• WORK INSTRUCTION: Lines before the one containing "Click the bonus" are not wanted. Transcribe that line and all after it exactly, to the end of the entries.

********

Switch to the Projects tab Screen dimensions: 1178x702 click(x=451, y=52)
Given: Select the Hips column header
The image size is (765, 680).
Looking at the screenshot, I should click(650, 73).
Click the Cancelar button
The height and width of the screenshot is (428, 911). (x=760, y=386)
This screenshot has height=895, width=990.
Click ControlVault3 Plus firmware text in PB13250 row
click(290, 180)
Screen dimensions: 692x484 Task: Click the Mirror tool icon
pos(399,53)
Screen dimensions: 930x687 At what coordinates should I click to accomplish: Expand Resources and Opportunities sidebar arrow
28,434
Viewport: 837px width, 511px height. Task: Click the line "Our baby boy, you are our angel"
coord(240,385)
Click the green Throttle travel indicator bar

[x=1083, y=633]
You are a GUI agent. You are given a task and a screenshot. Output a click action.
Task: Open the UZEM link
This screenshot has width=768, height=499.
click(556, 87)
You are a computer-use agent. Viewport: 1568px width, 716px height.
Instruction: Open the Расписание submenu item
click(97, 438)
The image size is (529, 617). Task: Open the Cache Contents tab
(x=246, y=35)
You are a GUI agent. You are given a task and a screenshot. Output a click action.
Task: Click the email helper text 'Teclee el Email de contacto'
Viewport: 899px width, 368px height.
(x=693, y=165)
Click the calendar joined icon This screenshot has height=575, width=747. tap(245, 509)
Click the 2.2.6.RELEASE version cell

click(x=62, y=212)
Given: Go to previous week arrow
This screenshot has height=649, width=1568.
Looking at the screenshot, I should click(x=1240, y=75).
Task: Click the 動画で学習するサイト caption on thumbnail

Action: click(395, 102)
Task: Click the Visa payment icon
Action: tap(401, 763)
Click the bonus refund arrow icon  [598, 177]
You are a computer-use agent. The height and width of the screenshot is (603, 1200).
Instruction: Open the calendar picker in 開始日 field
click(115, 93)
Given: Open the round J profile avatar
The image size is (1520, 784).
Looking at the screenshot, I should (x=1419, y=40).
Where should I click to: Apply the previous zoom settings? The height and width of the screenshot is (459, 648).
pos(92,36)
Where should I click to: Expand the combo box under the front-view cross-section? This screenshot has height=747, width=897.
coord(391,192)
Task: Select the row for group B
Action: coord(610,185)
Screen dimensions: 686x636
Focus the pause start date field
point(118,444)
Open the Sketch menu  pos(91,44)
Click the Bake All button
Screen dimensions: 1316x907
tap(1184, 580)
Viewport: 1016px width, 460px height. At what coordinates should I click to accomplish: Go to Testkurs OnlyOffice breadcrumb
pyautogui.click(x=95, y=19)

********

• ANSWER TO THIS PROBLEM:
Click the bonus refund arrow icon  [598, 177]
You are a computer-use agent. The height and width of the screenshot is (603, 1200).
Instruction: Open the calendar picker in 開始日 field
click(115, 93)
Given: Open the round J profile avatar
The image size is (1520, 784).
Looking at the screenshot, I should (x=1419, y=40).
Where should I click to: Apply the previous zoom settings? The height and width of the screenshot is (459, 648).
pos(92,36)
Where should I click to: Expand the combo box under the front-view cross-section? This screenshot has height=747, width=897.
coord(391,192)
Task: Select the row for group B
Action: coord(610,185)
Screen dimensions: 686x636
Focus the pause start date field
point(118,444)
Open the Sketch menu  pos(91,44)
Click the Bake All button
Screen dimensions: 1316x907
tap(1184, 580)
Viewport: 1016px width, 460px height. At what coordinates should I click to accomplish: Go to Testkurs OnlyOffice breadcrumb
pyautogui.click(x=95, y=19)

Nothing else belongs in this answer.